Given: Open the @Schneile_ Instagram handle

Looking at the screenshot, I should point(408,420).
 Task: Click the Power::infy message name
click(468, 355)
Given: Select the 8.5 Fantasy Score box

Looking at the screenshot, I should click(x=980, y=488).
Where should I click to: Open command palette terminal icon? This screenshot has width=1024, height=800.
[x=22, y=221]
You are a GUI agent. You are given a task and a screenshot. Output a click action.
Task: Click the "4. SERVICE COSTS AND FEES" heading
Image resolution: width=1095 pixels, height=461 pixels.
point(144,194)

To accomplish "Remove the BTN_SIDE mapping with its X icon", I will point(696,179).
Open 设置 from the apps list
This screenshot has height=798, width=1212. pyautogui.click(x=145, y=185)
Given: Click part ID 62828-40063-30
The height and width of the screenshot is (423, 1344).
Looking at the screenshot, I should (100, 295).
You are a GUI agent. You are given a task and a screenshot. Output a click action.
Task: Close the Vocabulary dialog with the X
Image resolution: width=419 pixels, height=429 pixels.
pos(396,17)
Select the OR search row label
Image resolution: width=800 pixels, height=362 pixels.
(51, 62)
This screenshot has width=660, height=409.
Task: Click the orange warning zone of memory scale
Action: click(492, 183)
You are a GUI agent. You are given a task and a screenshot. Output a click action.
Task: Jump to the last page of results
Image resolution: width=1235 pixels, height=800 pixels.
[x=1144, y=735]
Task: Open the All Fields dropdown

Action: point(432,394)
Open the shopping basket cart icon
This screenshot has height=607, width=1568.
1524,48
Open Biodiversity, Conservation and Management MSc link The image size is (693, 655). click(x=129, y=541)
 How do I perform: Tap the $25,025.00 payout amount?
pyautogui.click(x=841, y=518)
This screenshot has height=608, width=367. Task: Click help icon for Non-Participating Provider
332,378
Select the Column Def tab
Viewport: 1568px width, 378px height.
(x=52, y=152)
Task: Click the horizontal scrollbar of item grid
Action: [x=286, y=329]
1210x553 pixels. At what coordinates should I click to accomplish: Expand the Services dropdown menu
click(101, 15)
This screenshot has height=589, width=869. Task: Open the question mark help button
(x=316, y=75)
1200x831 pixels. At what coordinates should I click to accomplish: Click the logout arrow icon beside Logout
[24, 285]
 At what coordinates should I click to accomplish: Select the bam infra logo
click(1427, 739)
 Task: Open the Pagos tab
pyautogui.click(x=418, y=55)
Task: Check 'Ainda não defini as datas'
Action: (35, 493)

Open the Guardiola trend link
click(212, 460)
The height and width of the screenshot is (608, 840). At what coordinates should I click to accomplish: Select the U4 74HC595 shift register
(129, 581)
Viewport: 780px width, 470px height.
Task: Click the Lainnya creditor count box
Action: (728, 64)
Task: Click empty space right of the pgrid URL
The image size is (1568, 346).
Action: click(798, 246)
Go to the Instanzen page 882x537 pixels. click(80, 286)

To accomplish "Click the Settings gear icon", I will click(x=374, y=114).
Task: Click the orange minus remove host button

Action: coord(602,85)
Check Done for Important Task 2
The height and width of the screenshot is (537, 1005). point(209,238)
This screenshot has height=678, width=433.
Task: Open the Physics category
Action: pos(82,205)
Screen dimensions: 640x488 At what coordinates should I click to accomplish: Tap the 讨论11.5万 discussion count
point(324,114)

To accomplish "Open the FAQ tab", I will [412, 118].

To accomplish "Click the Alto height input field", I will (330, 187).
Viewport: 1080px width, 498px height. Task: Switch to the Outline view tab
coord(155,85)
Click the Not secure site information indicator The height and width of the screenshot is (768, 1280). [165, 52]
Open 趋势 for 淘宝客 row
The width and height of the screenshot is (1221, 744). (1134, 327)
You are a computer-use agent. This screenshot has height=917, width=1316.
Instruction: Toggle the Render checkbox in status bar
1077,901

┄┄┄┄┄┄┄┄┄┄

Print the whole listing once more, exactly as it stands.

Given: Open the @Schneile_ Instagram handle

Looking at the screenshot, I should point(408,420).
 Task: Click the Power::infy message name
click(468, 355)
Given: Select the 8.5 Fantasy Score box

Looking at the screenshot, I should click(x=980, y=488).
Where should I click to: Open command palette terminal icon? This screenshot has width=1024, height=800.
[x=22, y=221]
You are a GUI agent. You are given a task and a screenshot. Output a click action.
Task: Click the "4. SERVICE COSTS AND FEES" heading
Image resolution: width=1095 pixels, height=461 pixels.
point(144,194)

To accomplish "Remove the BTN_SIDE mapping with its X icon", I will point(696,179).
Open 设置 from the apps list
This screenshot has height=798, width=1212. pyautogui.click(x=145, y=185)
Given: Click part ID 62828-40063-30
The height and width of the screenshot is (423, 1344).
Looking at the screenshot, I should (100, 295).
You are a GUI agent. You are given a task and a screenshot. Output a click action.
Task: Close the Vocabulary dialog with the X
Image resolution: width=419 pixels, height=429 pixels.
pos(396,17)
Select the OR search row label
Image resolution: width=800 pixels, height=362 pixels.
(51, 62)
This screenshot has width=660, height=409.
Task: Click the orange warning zone of memory scale
Action: click(492, 183)
You are a GUI agent. You are given a task and a screenshot. Output a click action.
Task: Jump to the last page of results
Image resolution: width=1235 pixels, height=800 pixels.
[x=1144, y=735]
Task: Open the All Fields dropdown

Action: point(432,394)
Open the shopping basket cart icon
This screenshot has height=607, width=1568.
1524,48
Open Biodiversity, Conservation and Management MSc link The image size is (693, 655). click(x=129, y=541)
 How do I perform: Tap the $25,025.00 payout amount?
pyautogui.click(x=841, y=518)
This screenshot has height=608, width=367. Task: Click help icon for Non-Participating Provider
332,378
Select the Column Def tab
Viewport: 1568px width, 378px height.
(x=52, y=152)
Task: Click the horizontal scrollbar of item grid
Action: [x=286, y=329]
1210x553 pixels. At what coordinates should I click to accomplish: Expand the Services dropdown menu
click(101, 15)
This screenshot has height=589, width=869. Task: Open the question mark help button
(x=316, y=75)
1200x831 pixels. At what coordinates should I click to accomplish: Click the logout arrow icon beside Logout
[24, 285]
 At what coordinates should I click to accomplish: Select the bam infra logo
click(1427, 739)
 Task: Open the Pagos tab
pyautogui.click(x=418, y=55)
Task: Check 'Ainda não defini as datas'
Action: (35, 493)

Open the Guardiola trend link
click(212, 460)
The height and width of the screenshot is (608, 840). At what coordinates should I click to accomplish: Select the U4 74HC595 shift register
(129, 581)
Viewport: 780px width, 470px height.
Task: Click the Lainnya creditor count box
Action: (728, 64)
Task: Click empty space right of the pgrid URL
The image size is (1568, 346).
Action: click(798, 246)
Go to the Instanzen page 882x537 pixels. click(80, 286)

To accomplish "Click the Settings gear icon", I will click(x=374, y=114).
Task: Click the orange minus remove host button

Action: coord(602,85)
Check Done for Important Task 2
The height and width of the screenshot is (537, 1005). point(209,238)
This screenshot has height=678, width=433.
Task: Open the Physics category
Action: pos(82,205)
Screen dimensions: 640x488 At what coordinates should I click to accomplish: Tap the 讨论11.5万 discussion count
point(324,114)

To accomplish "Open the FAQ tab", I will [412, 118].

To accomplish "Click the Alto height input field", I will (330, 187).
Viewport: 1080px width, 498px height. Task: Switch to the Outline view tab
coord(155,85)
Click the Not secure site information indicator The height and width of the screenshot is (768, 1280). [165, 52]
Open 趋势 for 淘宝客 row
The width and height of the screenshot is (1221, 744). (1134, 327)
You are a computer-use agent. This screenshot has height=917, width=1316.
Instruction: Toggle the Render checkbox in status bar
1077,901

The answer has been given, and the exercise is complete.